Abends waren wir dann rund eine Stunde früher am Bahnsteig. Dabei fielen mir junge Menschen in Armeeuniformen auf, die mit Gewehren in der Hand im Bahnhof Patrouille gingen. Ich nehme an, das waren Soldaten der französischen Armee, die dort für Sicherheit sorgen sollten. Es waren recht junge Soldaten, so um die Zwanzig, die für mich eher angespannt als souverän gelassen wirkten. Der Bahnsteig nach London, durch den Tunnel unter dem Ärmelkanal, war per automatischer Schranken abgesichert. Die öffnen sich erst kurz vor Ein- bzw. Abfahrt. Der Thalys nach Köln stand schon eine Weile im Gleis, durfte aber erst zehn Minuten vor Abfahrt betreten werden. Dabei mussten wir unsere Tickets vorzeigen, aber nicht um sie zu entwerten, denn die Kartenleser waren am Eingang nicht vorhanden. So konnten wir mit unseren QR-Codes auf den Handys auch zunächst nicht den Zug betreten, sondern mussten erst den Ausdruck einer Bestätigungsmail vorzeigen, bevor wir hinein durften. Unsere Koffer haben wir dann im Vorraum abgestellt. Keine Ahnung was passiert wäre, wenn wir an der nächsten Station ausgestiegen wären und unsere Koffer im Zug gelassen hätten. Das hätte wahrscheinlich niemand bemerkt.
Bei mir haben diese Sicherheitsvorkehrungen kein Gefühl von Sicherheit erzeugt.
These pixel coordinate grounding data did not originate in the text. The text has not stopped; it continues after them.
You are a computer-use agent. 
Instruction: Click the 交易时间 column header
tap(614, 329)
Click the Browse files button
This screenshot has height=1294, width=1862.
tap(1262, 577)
Vielmehr hatte ich das Gefühl, das akute Gefahr droht. Verschiedene Dinge gingen mir durch den Kopf. Bombenattentate scheinen hier an der Tagesordnung zu sein. Sich längere Zeit im Bahnhof aufzuhalten ist gefährlich, sonst wären hier keine Soldaten. Und was, wenn einer dieser jungen Soldaten nicht genügend Erfahrung hat und in irgendeiner Situation überstürzt reagiert? Wieso werden die Koffer nicht auch beim Einstieg durchleuchtet? Bin ich in Lebensgefahr?
Ich bin heilfroh, dass wir am Kölner Hauptbahnhof nicht solche Sicherheitsvorkehrungen haben. Denn gerade das Fehlen von solchen leicht paranoiden Vorkehrungen gibt mir als normaler Fahrgast das Gefühl, das alles in Ordnung ist und eben keine akute Gefahr droht. Ich möchte nicht in einer Welt leben, in der mir permanent Angst vor Terror gemacht wird.
Ja, genau, das meine ich so: Angst vor Terror wird gemacht. Durch übertriebene Sicherheitsmaßnahmen, die mir suggerieren ich würde mich in einem permanenten Ausnahmezustand befinden. Das entspricht aber nicht der Realität. Es ist wesentlich wahrscheinlicher, dass ich bei einem Fahrradunfall sterbe, wenn ich keinen Helm trage, als dass ich Opfer eines Terroraktes werde. Und deshalb bin ich für eine Helmpflicht für Radfahrer und gegen permanente Überwachung. Die Mehrheit der Deutschen sieht das leider genau andersherum.